Rendell served as general chair of the Democratic National Committee during the last two years of the Clinton administration. He served two terms as Pennsylvania’s governor after that, and two terms as mayor of Philadelphia before his DNC post.

Levine is a former mayor of Miami Beach.

“I am proud to support Mayor Philip Levine to be the next governor of Florida,” Rendell said in a news release issued by Levine’s campaign. “As a former two-term mayor myself, I am happy to stand behind another mayor with a strong record of success, who has done the right thing for his community by taking bold action on climate change, raising the minimum wage, and fighting for the values that improve the lives of residents. During my time as governor, I realized I was incredibly well prepared for the challenges I would face because of my service as a two term mayor. As the former chair of the DNC, I also know what it takes to win tough races.

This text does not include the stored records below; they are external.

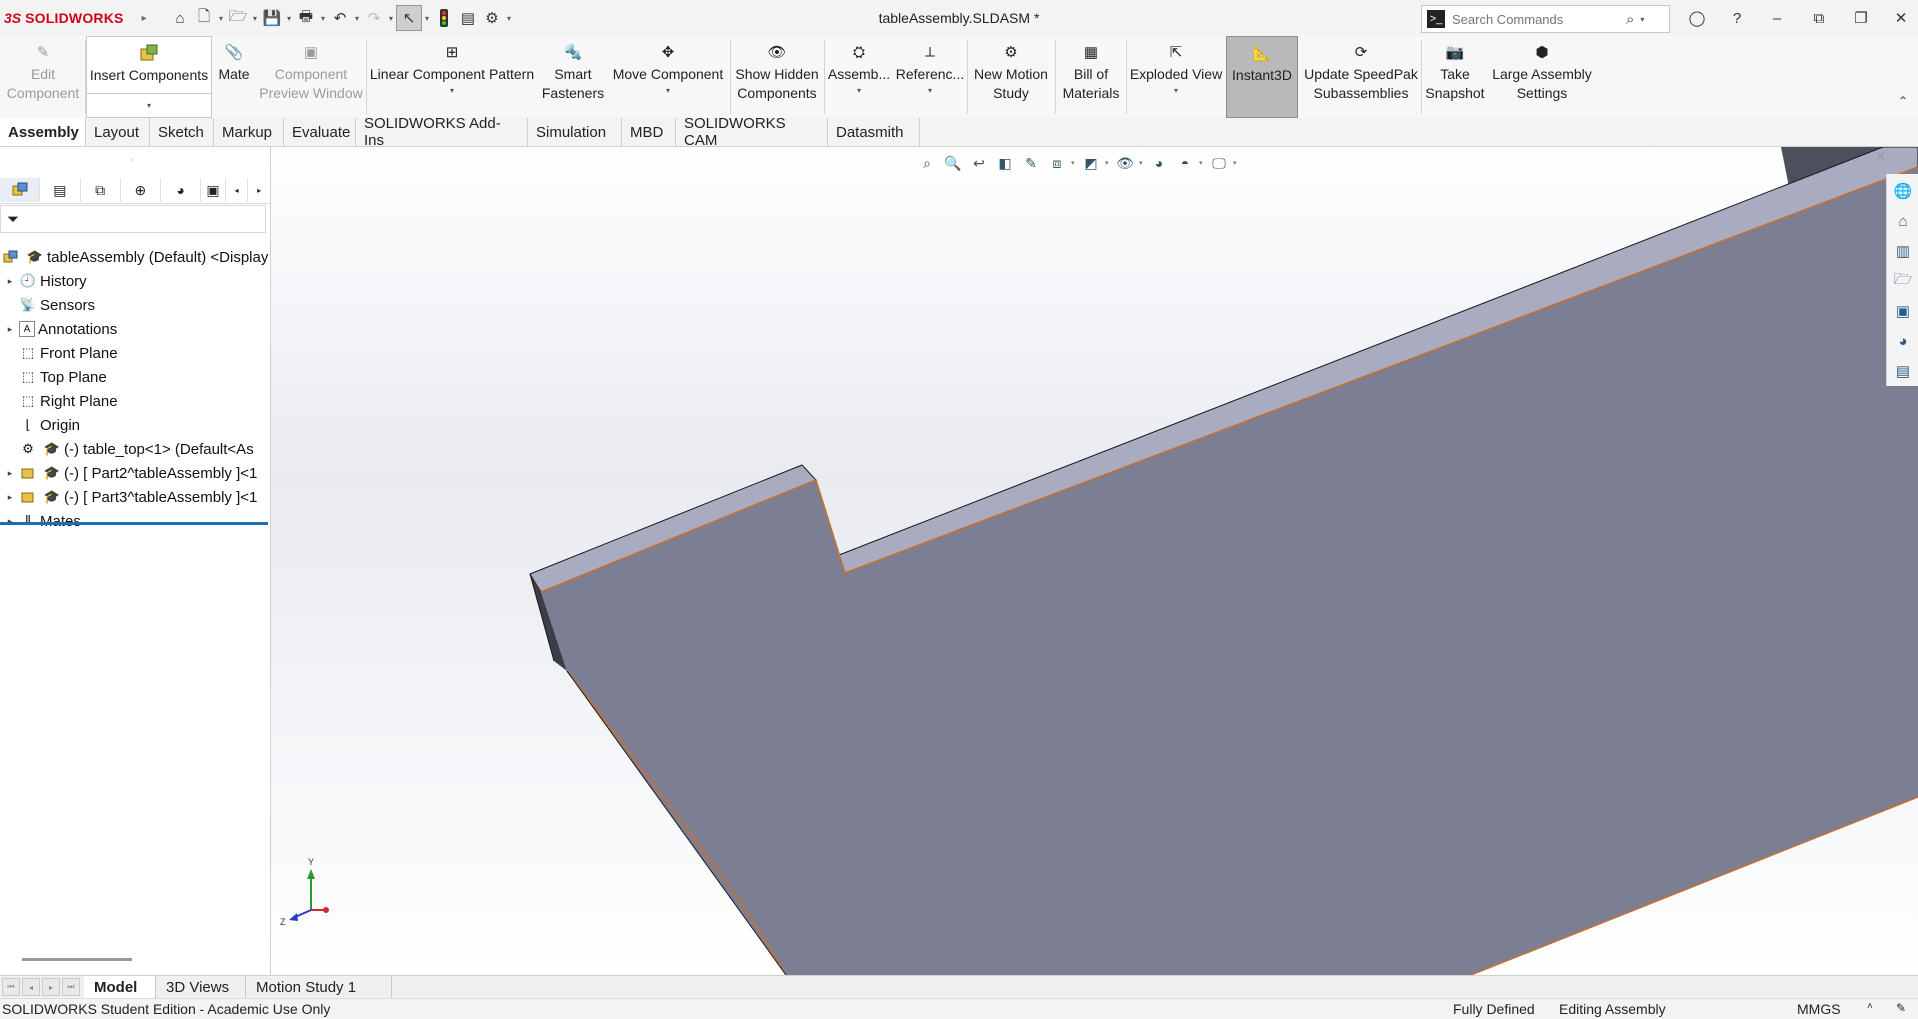  Describe the element at coordinates (668, 77) in the screenshot. I see `move-component-button: ✥ Move Component ▾` at that location.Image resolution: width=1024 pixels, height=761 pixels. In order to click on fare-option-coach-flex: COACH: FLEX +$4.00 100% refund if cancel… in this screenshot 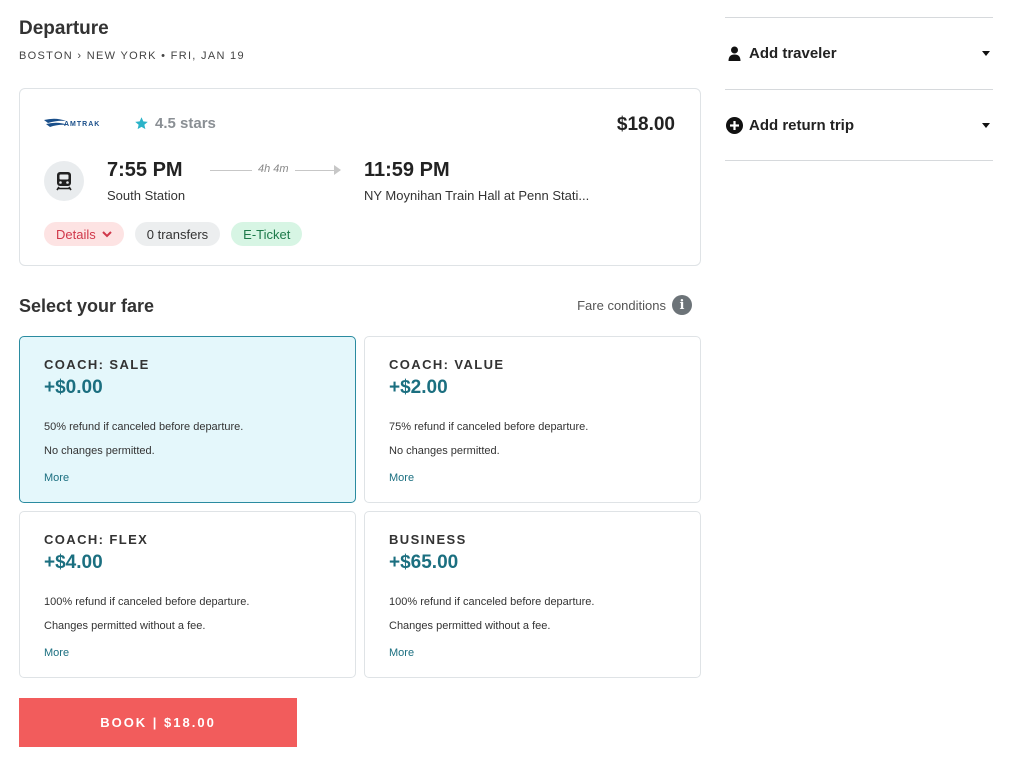, I will do `click(188, 594)`.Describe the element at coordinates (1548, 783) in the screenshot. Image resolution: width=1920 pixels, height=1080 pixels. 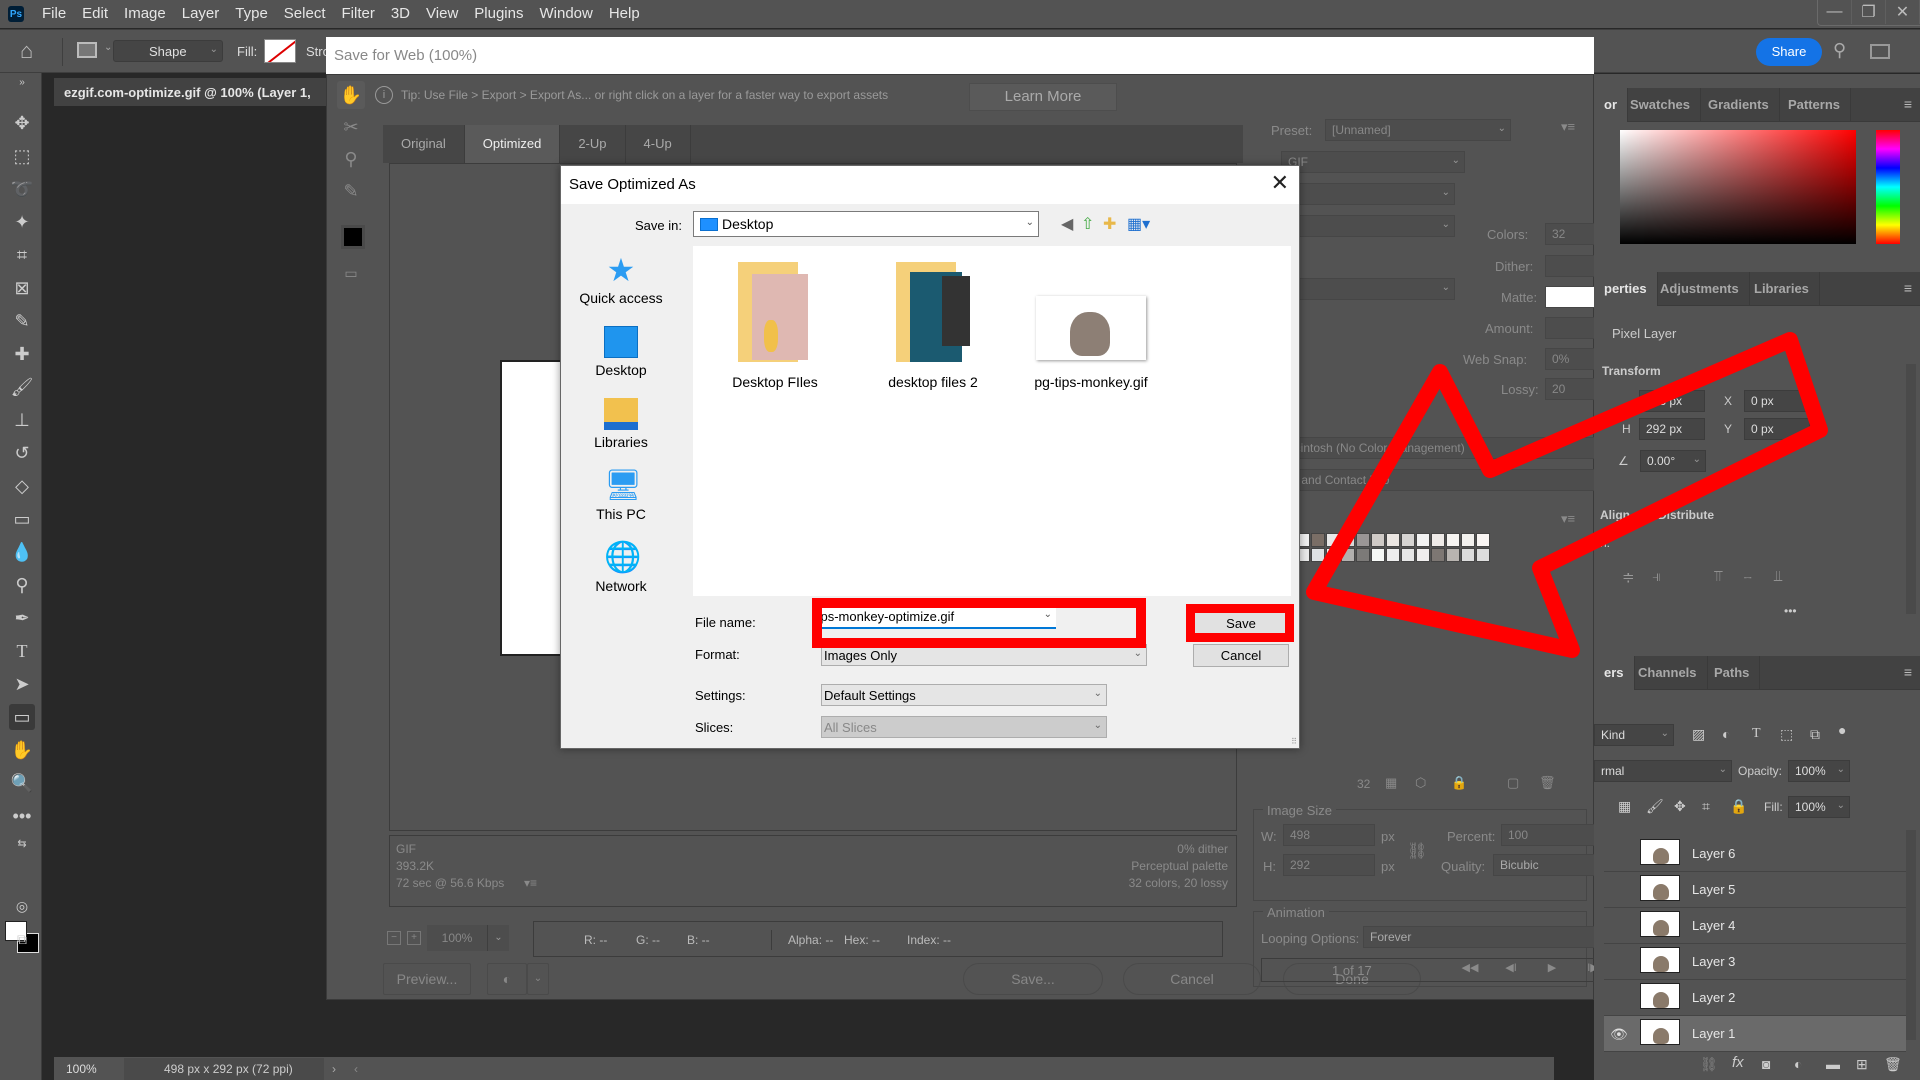
I see `delete-color-icon: 🗑` at that location.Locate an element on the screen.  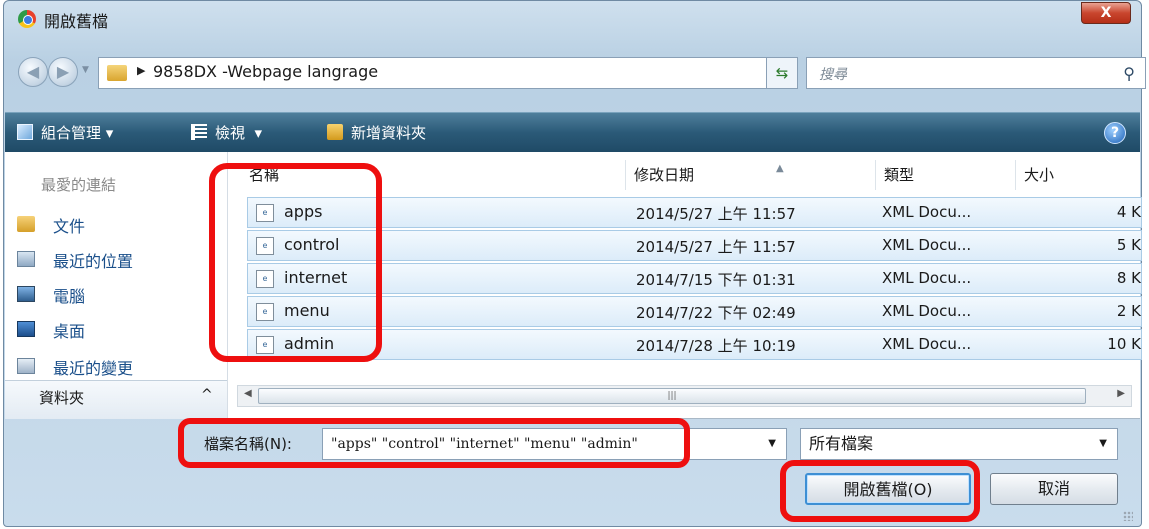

Philip has everything it takes to win the Governor’s mansion after over 20 years of one-party rule and bring Florida Democrats together with a bold progressive vision for the future.”

Levine is battling with Tallahassee Mayor Andrew Gillum, former U.S. Rep. Gwen Graham, and Winter Park businessman Chris King for the Aug. 28 Democratic primary nomination to run for governor. The leading Republican candidates are Florida Agriculture Commissioner Adam Putnam and U.S. Rep. Ron DeSantis.

“Ed is a good friend, an incredible mayor, and an accomplished governor in his own right,” Levine said in the release. “Our campaign continues to grow its support because Floridians know we will shake up Tallahassee and focus on getting things done. As governor, I’m committed to move Florida forward as a leader in the 21st century economy by investing in our public schools, our environment, our healthcare, and fighting for the real needs of Floridians.”